Gespannt hat die Werbe- und Technologiebranche auf das gewartet, was Publicis und Microsoft in den vergangenen Monaten in enger Zusammenarbeit auf die Beine gestellt haben. 400 Presse- und Unternehmensvertreter sind der Einladung in das Hôtel Salomon de Rothschild in der Pariser Innenstadt gefolgt.

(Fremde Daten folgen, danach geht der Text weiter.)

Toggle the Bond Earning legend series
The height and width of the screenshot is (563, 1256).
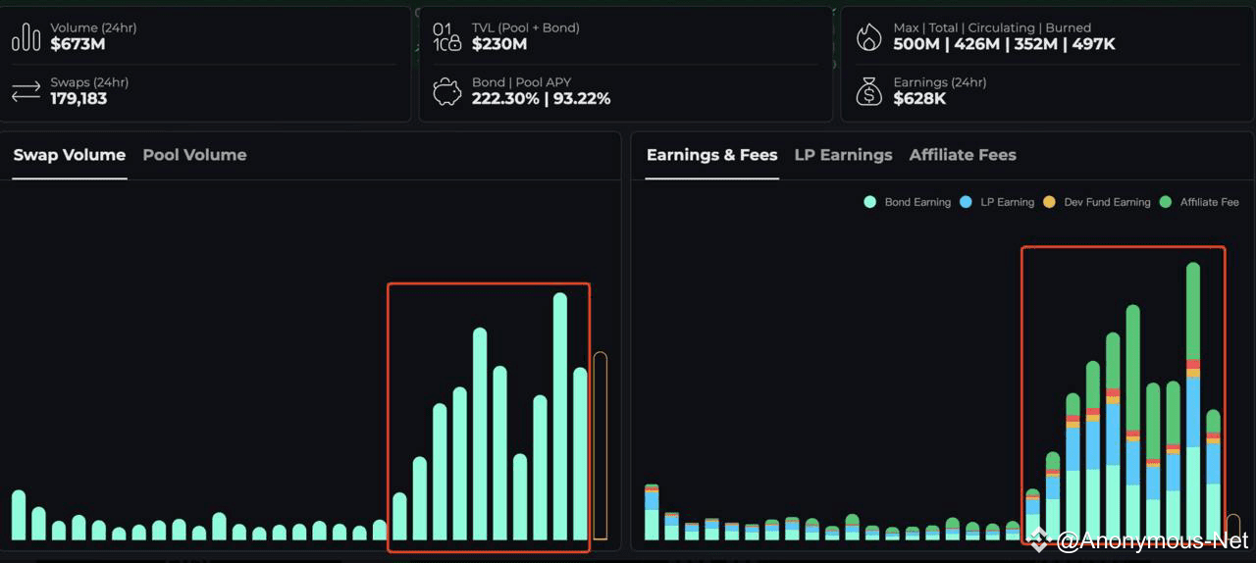point(907,202)
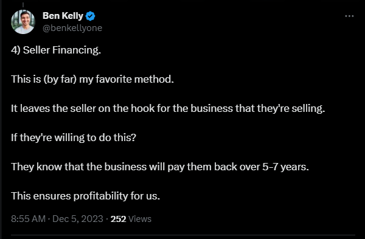Click the word 'Financing' in the heading
The image size is (365, 239).
[x=77, y=50]
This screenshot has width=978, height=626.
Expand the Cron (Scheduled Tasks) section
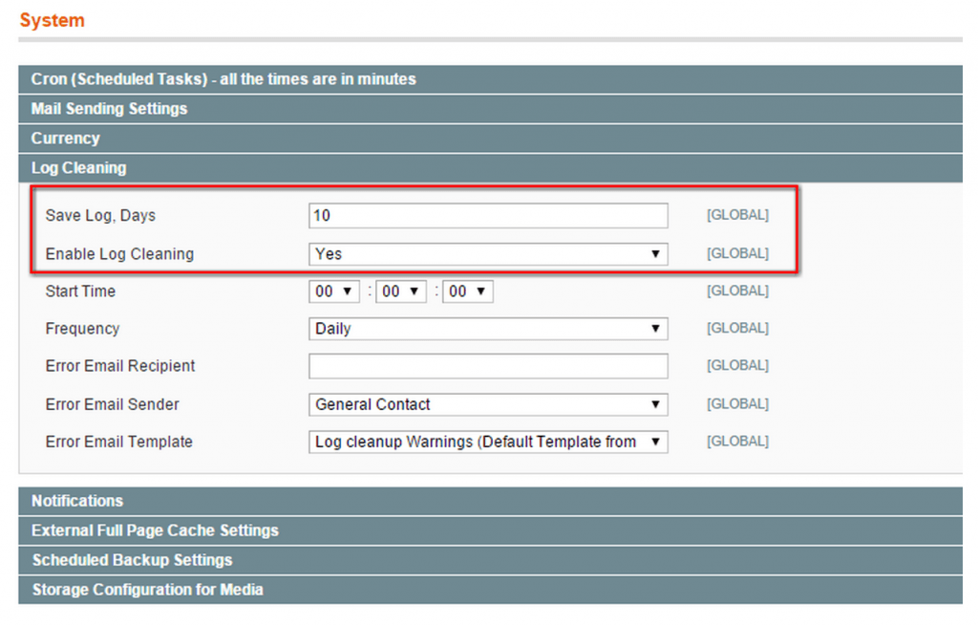click(x=223, y=79)
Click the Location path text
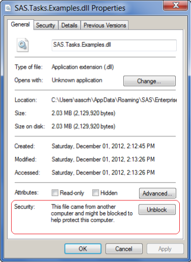This screenshot has width=191, height=262. click(114, 100)
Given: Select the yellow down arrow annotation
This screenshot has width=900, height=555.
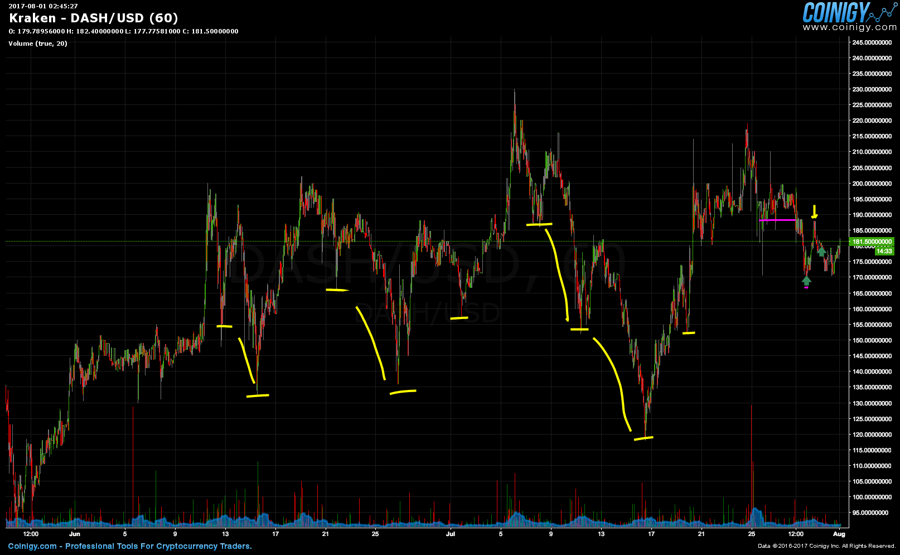Looking at the screenshot, I should click(x=814, y=212).

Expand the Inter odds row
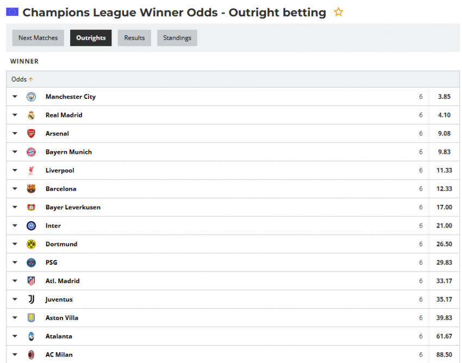pyautogui.click(x=15, y=226)
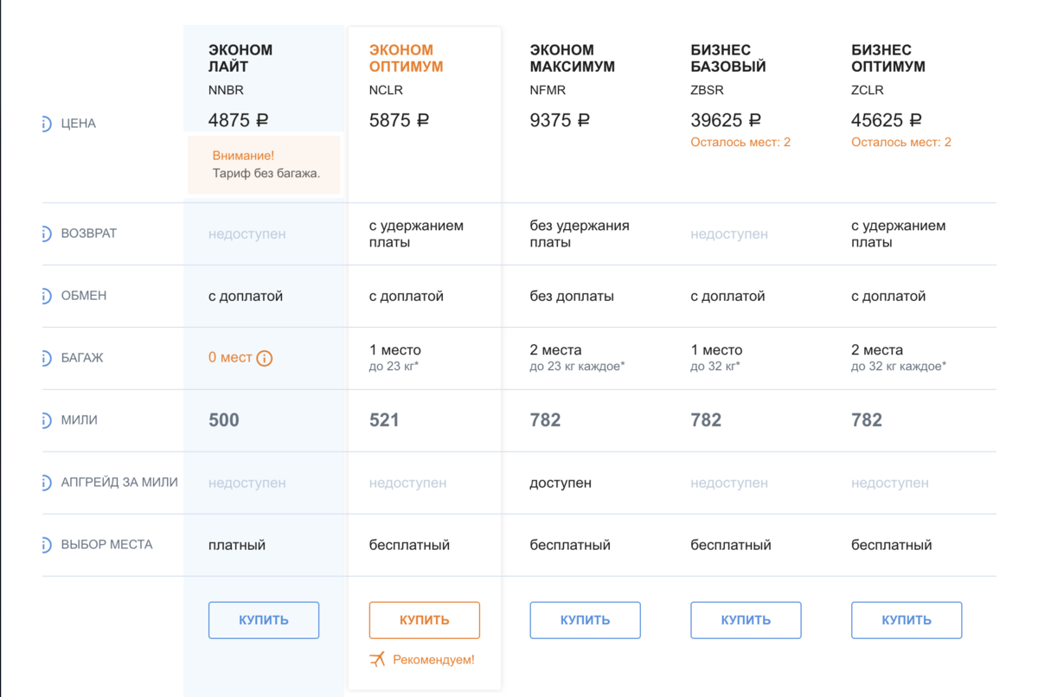This screenshot has height=697, width=1038.
Task: Show info for МИЛИ row
Action: click(x=47, y=420)
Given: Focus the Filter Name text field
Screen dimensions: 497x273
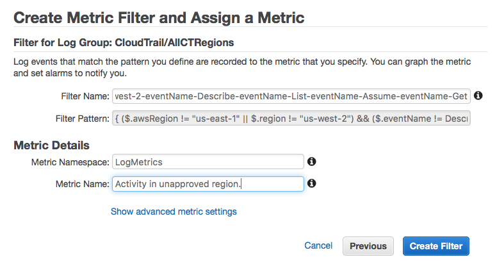Looking at the screenshot, I should pyautogui.click(x=291, y=96).
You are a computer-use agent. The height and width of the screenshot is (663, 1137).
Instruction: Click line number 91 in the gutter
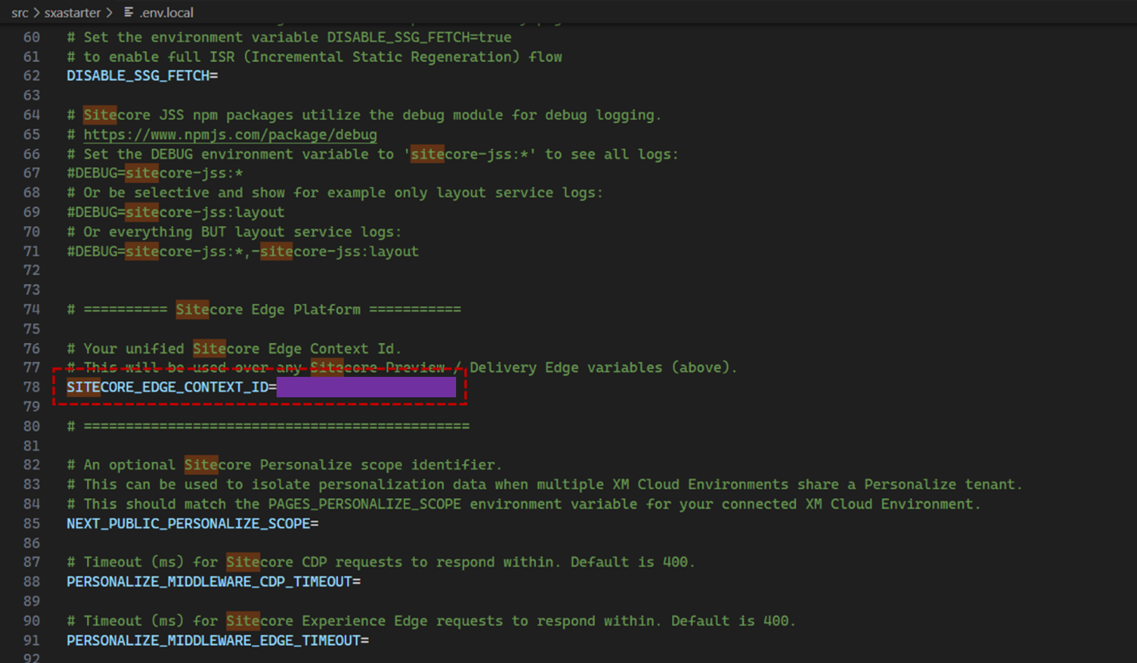[x=31, y=641]
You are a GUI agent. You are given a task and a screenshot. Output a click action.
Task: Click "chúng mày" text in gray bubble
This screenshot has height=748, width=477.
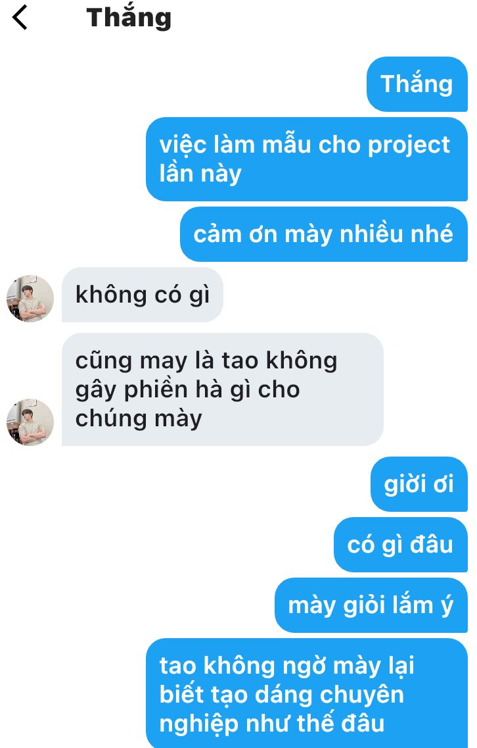tap(139, 419)
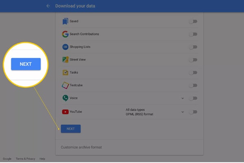Select the All data types OPML format text
Image resolution: width=244 pixels, height=163 pixels.
(139, 112)
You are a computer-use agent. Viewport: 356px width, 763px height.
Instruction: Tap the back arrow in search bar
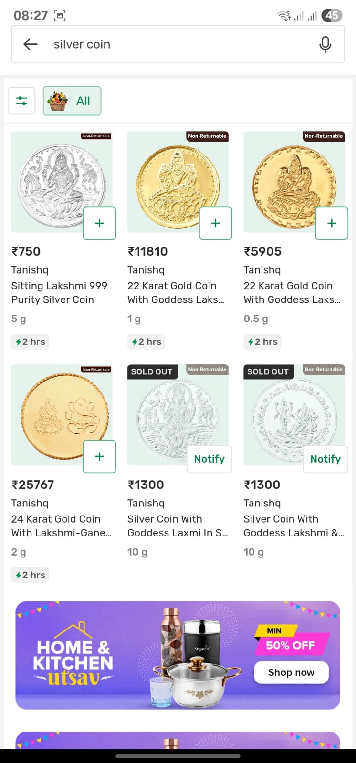[x=31, y=44]
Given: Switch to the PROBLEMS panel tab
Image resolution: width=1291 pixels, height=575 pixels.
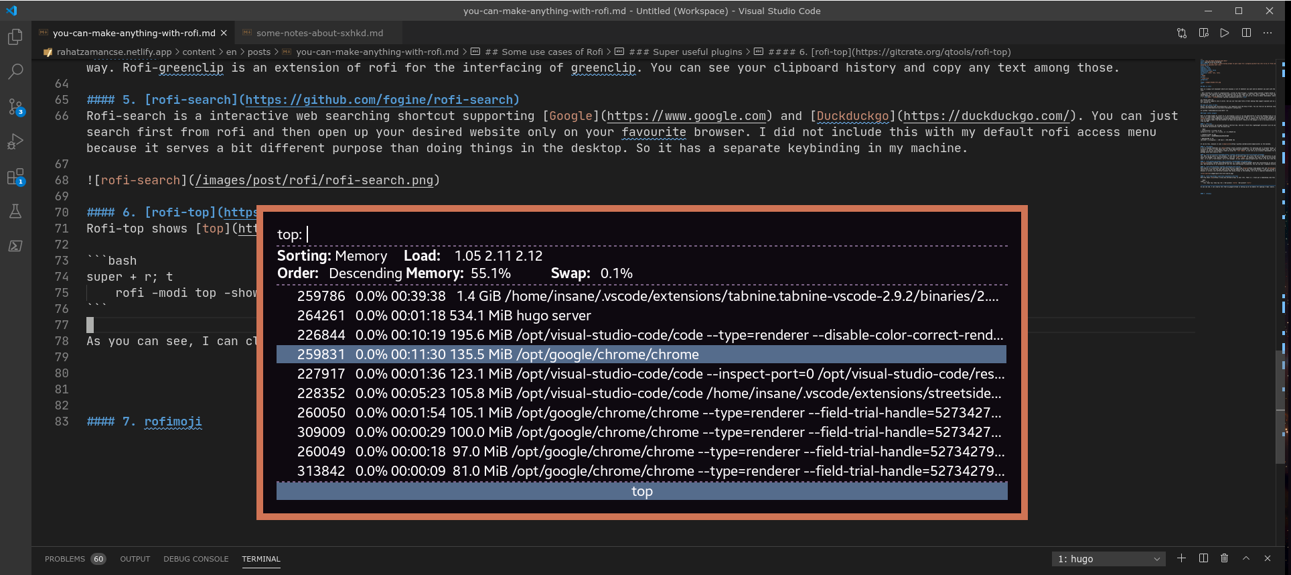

Und was die beiden Firmenchefs
Arthur Sadoun und
Satya Nadella in dem 146 Jahre alten Herrenhaus präsentierten, kann sich durchaus sehen lassen. Mehr noch: Marcel muss den Vergleich mit Apples Siri oder Amazons Alexa nicht wirklich scheuen. Das Motto des Launch-Events ist entsprechend offensiv gewählt worden: "Break the Industry".
Marcel: The Demo
Bei Marcel, übrigens benannt nach dem Publicis-
Firmengründer Marcel Bleustein-Blanchet, handelt es sich um eine Künstliche Intelligenz, die in eine extra dafür entwickelte App integriert ist. In dieser App, die sowohl für Android als auch für iOS verfügbar ist, sollen Kreative von Publicis alle ihre Fragen loswerden und nebenbei für eine bessere Vernetzung der Mitarbeiter und einen effizienten Wissenstransfer sorgen.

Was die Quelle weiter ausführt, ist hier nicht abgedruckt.